_What you will do:_ In the material below, the required lines run from the one containing "Viewport: 640px width, 383px height." through the one containing "Click the plant search text field". Copy those lines exactly, ends included, and nothing else.

***** Task inputs

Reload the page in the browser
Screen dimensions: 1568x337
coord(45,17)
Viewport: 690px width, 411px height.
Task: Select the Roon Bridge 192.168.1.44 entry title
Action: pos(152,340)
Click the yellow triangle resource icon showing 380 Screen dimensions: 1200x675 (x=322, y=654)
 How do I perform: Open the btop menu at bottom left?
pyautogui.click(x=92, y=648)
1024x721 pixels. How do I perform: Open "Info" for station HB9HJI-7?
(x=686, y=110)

**********
***** Task inputs

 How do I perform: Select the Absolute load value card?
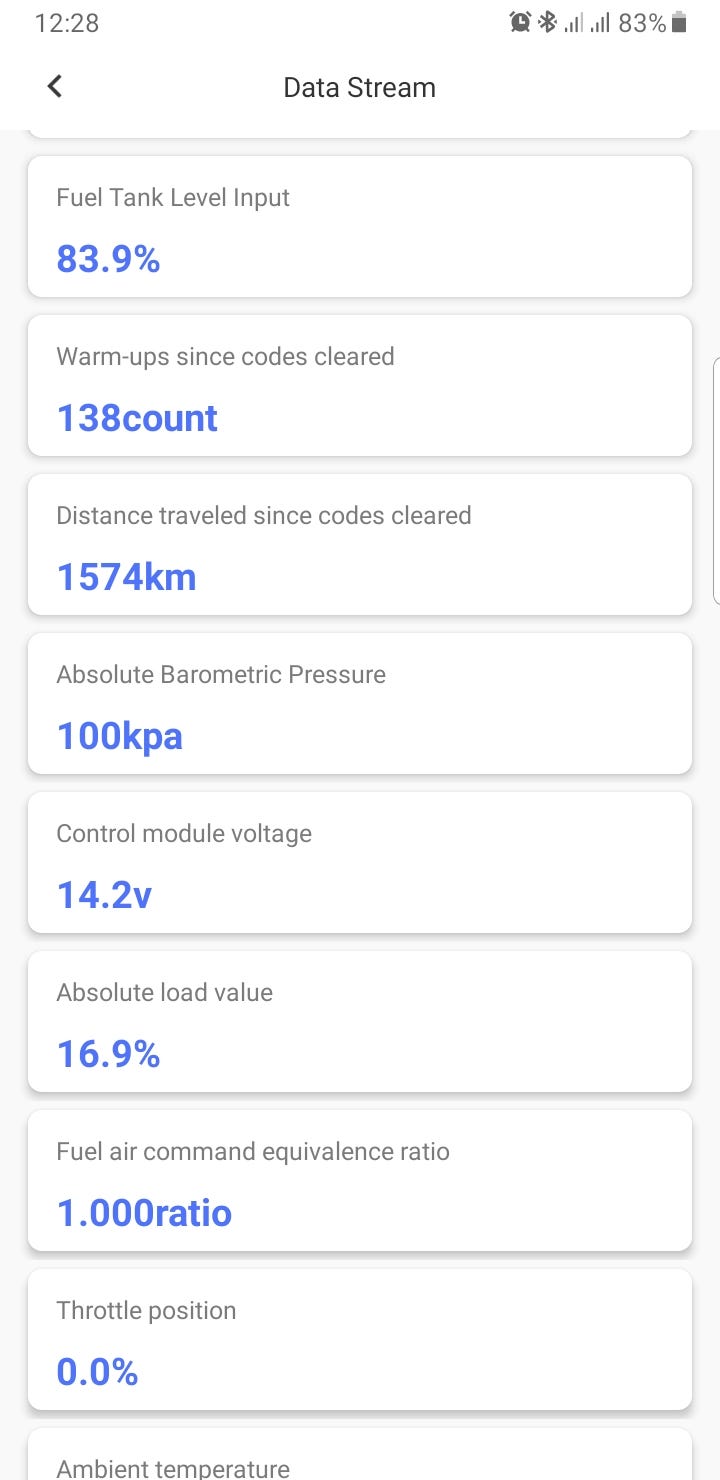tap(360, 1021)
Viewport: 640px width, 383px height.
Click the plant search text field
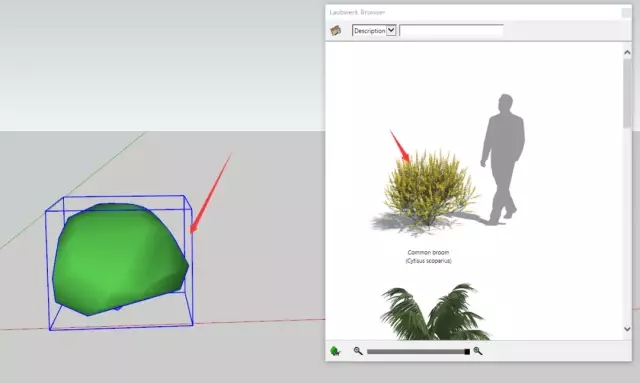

**********

_Response:_
Viewport: 640px width, 383px height.
Click the plant search text field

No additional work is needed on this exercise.